____ DATA TO USE

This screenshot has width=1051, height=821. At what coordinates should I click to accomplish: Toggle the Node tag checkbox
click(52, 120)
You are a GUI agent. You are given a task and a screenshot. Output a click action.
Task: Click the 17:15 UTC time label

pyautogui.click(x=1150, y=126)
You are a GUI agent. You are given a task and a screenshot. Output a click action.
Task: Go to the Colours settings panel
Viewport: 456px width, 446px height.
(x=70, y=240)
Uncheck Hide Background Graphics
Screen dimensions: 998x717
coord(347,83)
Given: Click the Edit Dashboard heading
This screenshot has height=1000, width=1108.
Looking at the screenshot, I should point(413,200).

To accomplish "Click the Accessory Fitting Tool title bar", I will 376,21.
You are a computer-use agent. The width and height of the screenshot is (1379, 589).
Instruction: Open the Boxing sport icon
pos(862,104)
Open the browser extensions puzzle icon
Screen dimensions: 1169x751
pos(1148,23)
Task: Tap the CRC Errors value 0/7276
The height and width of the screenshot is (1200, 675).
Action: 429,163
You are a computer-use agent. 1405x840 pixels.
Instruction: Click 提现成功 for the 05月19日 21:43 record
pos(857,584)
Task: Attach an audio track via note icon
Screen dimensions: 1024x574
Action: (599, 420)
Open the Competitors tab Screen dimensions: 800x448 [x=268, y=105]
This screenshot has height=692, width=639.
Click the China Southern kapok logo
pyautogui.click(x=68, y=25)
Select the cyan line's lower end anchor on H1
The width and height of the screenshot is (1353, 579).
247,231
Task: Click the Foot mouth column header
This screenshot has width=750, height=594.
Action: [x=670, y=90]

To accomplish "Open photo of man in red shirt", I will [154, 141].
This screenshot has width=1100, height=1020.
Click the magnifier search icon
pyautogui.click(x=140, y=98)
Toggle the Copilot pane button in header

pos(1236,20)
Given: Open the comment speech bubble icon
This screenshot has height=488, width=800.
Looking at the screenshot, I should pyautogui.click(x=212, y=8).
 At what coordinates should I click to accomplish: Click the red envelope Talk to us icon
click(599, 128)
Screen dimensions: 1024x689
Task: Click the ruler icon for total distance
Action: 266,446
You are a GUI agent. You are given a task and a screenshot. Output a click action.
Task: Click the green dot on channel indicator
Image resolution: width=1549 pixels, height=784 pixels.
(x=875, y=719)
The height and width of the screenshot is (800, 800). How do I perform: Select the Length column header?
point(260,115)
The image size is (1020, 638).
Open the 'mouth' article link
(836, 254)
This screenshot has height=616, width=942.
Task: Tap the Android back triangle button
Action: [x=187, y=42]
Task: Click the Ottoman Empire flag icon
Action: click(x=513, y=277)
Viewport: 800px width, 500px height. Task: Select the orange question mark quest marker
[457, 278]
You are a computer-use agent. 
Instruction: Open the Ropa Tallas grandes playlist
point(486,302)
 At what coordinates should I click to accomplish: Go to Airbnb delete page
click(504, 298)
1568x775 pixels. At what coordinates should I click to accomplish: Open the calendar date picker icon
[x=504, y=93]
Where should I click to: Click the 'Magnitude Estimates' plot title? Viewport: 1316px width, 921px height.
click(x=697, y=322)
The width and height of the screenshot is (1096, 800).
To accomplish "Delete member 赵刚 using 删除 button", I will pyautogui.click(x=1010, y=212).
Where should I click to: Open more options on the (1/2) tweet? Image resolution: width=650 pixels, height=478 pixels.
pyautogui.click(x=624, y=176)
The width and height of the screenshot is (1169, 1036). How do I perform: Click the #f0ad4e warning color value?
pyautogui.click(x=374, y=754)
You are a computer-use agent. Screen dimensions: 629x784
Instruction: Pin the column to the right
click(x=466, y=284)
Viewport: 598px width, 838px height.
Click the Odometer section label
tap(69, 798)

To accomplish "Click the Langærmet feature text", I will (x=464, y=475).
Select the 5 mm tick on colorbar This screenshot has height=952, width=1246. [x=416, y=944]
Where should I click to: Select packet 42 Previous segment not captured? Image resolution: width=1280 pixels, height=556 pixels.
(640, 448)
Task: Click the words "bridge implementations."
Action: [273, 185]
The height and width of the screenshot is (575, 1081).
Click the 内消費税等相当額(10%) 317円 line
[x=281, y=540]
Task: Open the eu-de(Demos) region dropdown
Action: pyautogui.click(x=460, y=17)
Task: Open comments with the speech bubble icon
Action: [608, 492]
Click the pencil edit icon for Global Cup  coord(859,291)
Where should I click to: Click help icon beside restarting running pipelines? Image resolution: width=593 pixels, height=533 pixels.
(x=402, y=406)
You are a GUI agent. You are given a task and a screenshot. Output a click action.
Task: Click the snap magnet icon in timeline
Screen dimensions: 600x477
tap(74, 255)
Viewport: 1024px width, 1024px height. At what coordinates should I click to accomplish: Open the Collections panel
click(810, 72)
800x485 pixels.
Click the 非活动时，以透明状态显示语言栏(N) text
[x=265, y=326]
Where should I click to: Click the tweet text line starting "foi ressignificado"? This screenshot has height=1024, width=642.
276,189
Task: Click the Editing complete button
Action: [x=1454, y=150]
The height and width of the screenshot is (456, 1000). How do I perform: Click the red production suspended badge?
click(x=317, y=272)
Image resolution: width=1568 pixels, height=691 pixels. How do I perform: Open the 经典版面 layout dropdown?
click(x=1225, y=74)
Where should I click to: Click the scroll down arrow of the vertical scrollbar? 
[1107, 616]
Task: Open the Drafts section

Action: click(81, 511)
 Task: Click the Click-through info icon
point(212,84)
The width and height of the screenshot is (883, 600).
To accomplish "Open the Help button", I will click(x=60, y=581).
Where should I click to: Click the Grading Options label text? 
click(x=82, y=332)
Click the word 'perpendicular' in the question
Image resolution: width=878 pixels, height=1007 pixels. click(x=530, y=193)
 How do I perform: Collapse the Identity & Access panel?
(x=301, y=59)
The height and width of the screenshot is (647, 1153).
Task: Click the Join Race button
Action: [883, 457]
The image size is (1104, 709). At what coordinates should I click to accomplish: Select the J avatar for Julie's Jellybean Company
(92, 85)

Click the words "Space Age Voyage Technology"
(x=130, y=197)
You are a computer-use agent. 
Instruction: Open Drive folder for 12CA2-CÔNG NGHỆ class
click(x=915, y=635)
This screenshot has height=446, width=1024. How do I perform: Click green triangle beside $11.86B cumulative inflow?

________

**WHAT IS REQUIRED:** Every entry is to be transcribed exactly as it stands.

**YOUR RESPONSE:**
This screenshot has width=1051, height=821. At what coordinates should I click to accomplish: Toggle the Node tag checkbox
click(52, 120)
You are a GUI agent. You are given a task and a screenshot. Output a click action.
Task: Click the 17:15 UTC time label

pyautogui.click(x=1150, y=126)
You are a GUI agent. You are given a task and a screenshot. Output a click action.
Task: Go to the Colours settings panel
Viewport: 456px width, 446px height.
(x=70, y=240)
Uncheck Hide Background Graphics
Screen dimensions: 998x717
coord(347,83)
Given: Click the Edit Dashboard heading
This screenshot has height=1000, width=1108.
Looking at the screenshot, I should point(413,200).

To accomplish "Click the Accessory Fitting Tool title bar", I will 376,21.
You are a computer-use agent. The width and height of the screenshot is (1379, 589).
Instruction: Open the Boxing sport icon
pos(862,104)
Open the browser extensions puzzle icon
Screen dimensions: 1169x751
pos(1148,23)
Task: Tap the CRC Errors value 0/7276
The height and width of the screenshot is (1200, 675).
Action: 429,163
You are a computer-use agent. 1405x840 pixels.
Instruction: Click 提现成功 for the 05月19日 21:43 record
pos(857,584)
Task: Attach an audio track via note icon
Screen dimensions: 1024x574
Action: (599, 420)
Open the Competitors tab Screen dimensions: 800x448 [x=268, y=105]
This screenshot has height=692, width=639.
Click the China Southern kapok logo
pyautogui.click(x=68, y=25)
Select the cyan line's lower end anchor on H1
The width and height of the screenshot is (1353, 579).
247,231
Task: Click the Foot mouth column header
This screenshot has width=750, height=594.
Action: [x=670, y=90]

To accomplish "Open photo of man in red shirt", I will [154, 141].
This screenshot has width=1100, height=1020.
Click the magnifier search icon
pyautogui.click(x=140, y=98)
Toggle the Copilot pane button in header

pos(1236,20)
Given: Open the comment speech bubble icon
This screenshot has height=488, width=800.
Looking at the screenshot, I should pyautogui.click(x=212, y=8).
 At what coordinates should I click to accomplish: Click the red envelope Talk to us icon
click(599, 128)
Screen dimensions: 1024x689
Task: Click the ruler icon for total distance
Action: 266,446
You are a GUI agent. You are given a task and a screenshot. Output a click action.
Task: Click the green dot on channel indicator
Image resolution: width=1549 pixels, height=784 pixels.
(x=875, y=719)
The height and width of the screenshot is (800, 800). How do I perform: Select the Length column header?
point(260,115)
The image size is (1020, 638).
Open the 'mouth' article link
(836, 254)
This screenshot has height=616, width=942.
Task: Tap the Android back triangle button
Action: [x=187, y=42]
Task: Click the Ottoman Empire flag icon
Action: click(x=513, y=277)
Viewport: 800px width, 500px height. Task: Select the orange question mark quest marker
[457, 278]
You are a computer-use agent. 
Instruction: Open the Ropa Tallas grandes playlist
point(486,302)
 At what coordinates should I click to accomplish: Go to Airbnb delete page
click(504, 298)
1568x775 pixels. At what coordinates should I click to accomplish: Open the calendar date picker icon
[x=504, y=93]
Where should I click to: Click the 'Magnitude Estimates' plot title? Viewport: 1316px width, 921px height.
click(x=697, y=322)
The width and height of the screenshot is (1096, 800).
To accomplish "Delete member 赵刚 using 删除 button", I will pyautogui.click(x=1010, y=212).
Where should I click to: Open more options on the (1/2) tweet? Image resolution: width=650 pixels, height=478 pixels.
pyautogui.click(x=624, y=176)
The width and height of the screenshot is (1169, 1036). How do I perform: Click the #f0ad4e warning color value?
pyautogui.click(x=374, y=754)
You are a computer-use agent. Screen dimensions: 629x784
Instruction: Pin the column to the right
click(x=466, y=284)
Viewport: 598px width, 838px height.
Click the Odometer section label
tap(69, 798)

To accomplish "Click the Langærmet feature text", I will (x=464, y=475).
Select the 5 mm tick on colorbar This screenshot has height=952, width=1246. [x=416, y=944]
Where should I click to: Select packet 42 Previous segment not captured? Image resolution: width=1280 pixels, height=556 pixels.
(640, 448)
Task: Click the words "bridge implementations."
Action: [273, 185]
The height and width of the screenshot is (575, 1081).
Click the 内消費税等相当額(10%) 317円 line
[x=281, y=540]
Task: Open the eu-de(Demos) region dropdown
Action: pyautogui.click(x=460, y=17)
Task: Open comments with the speech bubble icon
Action: [608, 492]
Click the pencil edit icon for Global Cup  coord(859,291)
Where should I click to: Click help icon beside restarting running pipelines? Image resolution: width=593 pixels, height=533 pixels.
(x=402, y=406)
You are a GUI agent. You are given a task and a screenshot. Output a click action.
Task: Click the snap magnet icon in timeline
Screen dimensions: 600x477
tap(74, 255)
Viewport: 1024px width, 1024px height. At what coordinates should I click to accomplish: Open the Collections panel
click(810, 72)
800x485 pixels.
Click the 非活动时，以透明状态显示语言栏(N) text
[x=265, y=326]
Where should I click to: Click the tweet text line starting "foi ressignificado"? This screenshot has height=1024, width=642.
276,189
Task: Click the Editing complete button
Action: [x=1454, y=150]
The height and width of the screenshot is (456, 1000). How do I perform: Click the red production suspended badge?
click(x=317, y=272)
Image resolution: width=1568 pixels, height=691 pixels. How do I perform: Open the 经典版面 layout dropdown?
click(x=1225, y=74)
Where should I click to: Click the scroll down arrow of the vertical scrollbar? 
[1107, 616]
Task: Open the Drafts section

Action: click(81, 511)
 Task: Click the Click-through info icon
point(212,84)
The width and height of the screenshot is (883, 600).
To accomplish "Open the Help button", I will click(x=60, y=581).
Where should I click to: Click the Grading Options label text? 
click(x=82, y=332)
Click the word 'perpendicular' in the question
Image resolution: width=878 pixels, height=1007 pixels. click(x=530, y=193)
 How do I perform: Collapse the Identity & Access panel?
(x=301, y=59)
The height and width of the screenshot is (647, 1153).
Task: Click the Join Race button
Action: [883, 457]
The image size is (1104, 709). At what coordinates should I click to accomplish: Select the J avatar for Julie's Jellybean Company
(92, 85)

Click the words "Space Age Voyage Technology"
(x=130, y=197)
You are a computer-use agent. 
Instruction: Open Drive folder for 12CA2-CÔNG NGHỆ class
click(x=915, y=635)
This screenshot has height=446, width=1024. How do I perform: Click green triangle beside $11.86B cumulative inflow?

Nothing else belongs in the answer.